Ooops! Am I ruffling feathers again? Shoot, darn that built-in Brooklyn bred bluntness of mine. I sometimes forget to engage the brain before I put my mouth in gear. Need to mentally slap myself for that! 
C'mon now...I'm sowy! It's a beautiful day, the sun is out, we are here amongst fellow artisans and that alone is far too precious to waste. Have a lovely day, stand under a tree and smell the freshness.

peace sister,
hugs,
Dusty


----------



## AuntKnitty (Apr 10, 2011)

No worries Dusti. No offense taken nor meant.


----------



## Dusti (Jan 23, 2012)

AuntKnitty said:


> No worries Dusti. No offense taken nor meant.


  :wink: :thumbup: :thumbup:


----------



## eraineuk (May 3, 2012)

Hi, You could try this. Free and welcome to use.
http://www.maplewoolfarm.com/?page_id=60 
Yours, Ellen


----------



## snoekie (Jun 17, 2012)

Google beekeepers pattern and it comes right on.


----------



## wyvon54 (Jun 17, 2011)

I've purchased the pattern and I'm making both sizes (sock weight and worsted) from the instructions. I also saw a video of someone who made a King size Hexi about 6 in across!!

Click-target data
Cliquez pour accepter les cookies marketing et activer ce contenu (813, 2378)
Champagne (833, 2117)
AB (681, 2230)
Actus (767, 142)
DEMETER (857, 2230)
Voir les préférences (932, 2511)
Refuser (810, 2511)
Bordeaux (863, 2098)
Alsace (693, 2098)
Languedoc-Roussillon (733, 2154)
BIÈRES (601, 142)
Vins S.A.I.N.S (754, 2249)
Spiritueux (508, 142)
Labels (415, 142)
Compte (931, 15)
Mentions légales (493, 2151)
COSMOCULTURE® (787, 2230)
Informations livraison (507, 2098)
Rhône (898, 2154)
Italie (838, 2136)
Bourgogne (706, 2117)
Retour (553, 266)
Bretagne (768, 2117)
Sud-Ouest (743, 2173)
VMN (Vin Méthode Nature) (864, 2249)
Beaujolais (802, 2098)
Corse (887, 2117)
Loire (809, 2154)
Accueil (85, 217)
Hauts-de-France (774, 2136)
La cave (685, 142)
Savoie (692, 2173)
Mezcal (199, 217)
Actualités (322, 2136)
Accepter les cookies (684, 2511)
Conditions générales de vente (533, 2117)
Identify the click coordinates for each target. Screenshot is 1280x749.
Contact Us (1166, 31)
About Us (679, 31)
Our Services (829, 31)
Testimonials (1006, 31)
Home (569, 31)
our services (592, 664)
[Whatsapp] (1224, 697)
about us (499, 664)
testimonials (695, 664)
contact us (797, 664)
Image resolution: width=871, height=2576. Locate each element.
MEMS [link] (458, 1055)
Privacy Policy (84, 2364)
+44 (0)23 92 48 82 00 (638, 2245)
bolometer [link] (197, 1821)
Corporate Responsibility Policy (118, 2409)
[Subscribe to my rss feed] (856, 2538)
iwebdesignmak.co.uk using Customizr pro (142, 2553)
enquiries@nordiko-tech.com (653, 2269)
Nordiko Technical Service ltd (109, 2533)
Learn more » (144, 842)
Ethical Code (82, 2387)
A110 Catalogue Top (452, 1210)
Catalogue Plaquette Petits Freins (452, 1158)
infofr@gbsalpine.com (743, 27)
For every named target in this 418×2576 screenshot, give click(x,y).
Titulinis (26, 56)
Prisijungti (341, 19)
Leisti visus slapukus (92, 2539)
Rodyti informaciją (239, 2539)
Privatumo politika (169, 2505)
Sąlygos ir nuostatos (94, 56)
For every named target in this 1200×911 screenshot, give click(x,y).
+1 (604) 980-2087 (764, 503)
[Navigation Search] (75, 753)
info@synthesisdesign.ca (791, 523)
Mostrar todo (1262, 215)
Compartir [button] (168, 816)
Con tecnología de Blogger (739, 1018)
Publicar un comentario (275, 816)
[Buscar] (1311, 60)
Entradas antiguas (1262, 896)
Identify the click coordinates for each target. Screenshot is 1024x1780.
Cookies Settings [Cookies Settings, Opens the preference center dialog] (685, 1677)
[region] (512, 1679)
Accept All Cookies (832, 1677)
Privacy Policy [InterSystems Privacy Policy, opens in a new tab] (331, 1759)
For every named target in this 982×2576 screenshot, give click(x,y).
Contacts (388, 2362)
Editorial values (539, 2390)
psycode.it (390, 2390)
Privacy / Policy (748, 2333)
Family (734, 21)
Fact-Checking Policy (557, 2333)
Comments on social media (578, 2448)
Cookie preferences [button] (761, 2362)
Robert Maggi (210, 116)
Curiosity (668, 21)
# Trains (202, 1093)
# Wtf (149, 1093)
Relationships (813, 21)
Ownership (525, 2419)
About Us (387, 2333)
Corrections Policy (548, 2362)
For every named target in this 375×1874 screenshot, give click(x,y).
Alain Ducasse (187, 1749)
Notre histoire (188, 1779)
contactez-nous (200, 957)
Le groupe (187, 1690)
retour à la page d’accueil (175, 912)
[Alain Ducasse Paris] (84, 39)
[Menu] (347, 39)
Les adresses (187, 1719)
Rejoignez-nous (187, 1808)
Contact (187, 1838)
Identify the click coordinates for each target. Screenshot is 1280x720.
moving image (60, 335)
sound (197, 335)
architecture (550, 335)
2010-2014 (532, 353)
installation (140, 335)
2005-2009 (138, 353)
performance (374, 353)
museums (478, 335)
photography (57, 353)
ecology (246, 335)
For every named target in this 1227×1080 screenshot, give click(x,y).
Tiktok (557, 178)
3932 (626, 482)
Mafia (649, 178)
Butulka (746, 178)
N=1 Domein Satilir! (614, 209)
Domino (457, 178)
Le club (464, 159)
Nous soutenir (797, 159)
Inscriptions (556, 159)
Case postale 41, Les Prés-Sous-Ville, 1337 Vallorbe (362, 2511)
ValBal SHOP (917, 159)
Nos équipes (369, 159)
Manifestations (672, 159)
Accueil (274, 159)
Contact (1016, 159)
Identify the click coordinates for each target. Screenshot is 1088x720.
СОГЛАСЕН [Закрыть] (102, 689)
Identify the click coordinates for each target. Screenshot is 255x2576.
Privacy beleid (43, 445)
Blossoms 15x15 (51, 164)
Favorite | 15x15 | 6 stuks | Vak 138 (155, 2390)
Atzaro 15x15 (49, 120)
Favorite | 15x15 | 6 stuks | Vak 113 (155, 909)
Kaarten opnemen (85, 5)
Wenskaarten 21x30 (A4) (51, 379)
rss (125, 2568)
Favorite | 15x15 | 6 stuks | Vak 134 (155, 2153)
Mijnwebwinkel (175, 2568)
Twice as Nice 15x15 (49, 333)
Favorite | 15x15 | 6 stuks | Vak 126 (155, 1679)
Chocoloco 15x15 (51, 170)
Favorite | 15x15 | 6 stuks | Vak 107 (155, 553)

What the task asks
In the knitting forum thread, which two sizes is wyvon54 making from the pattern instructions? You won't need the rows above for this.

The result
Sock weight and worsted.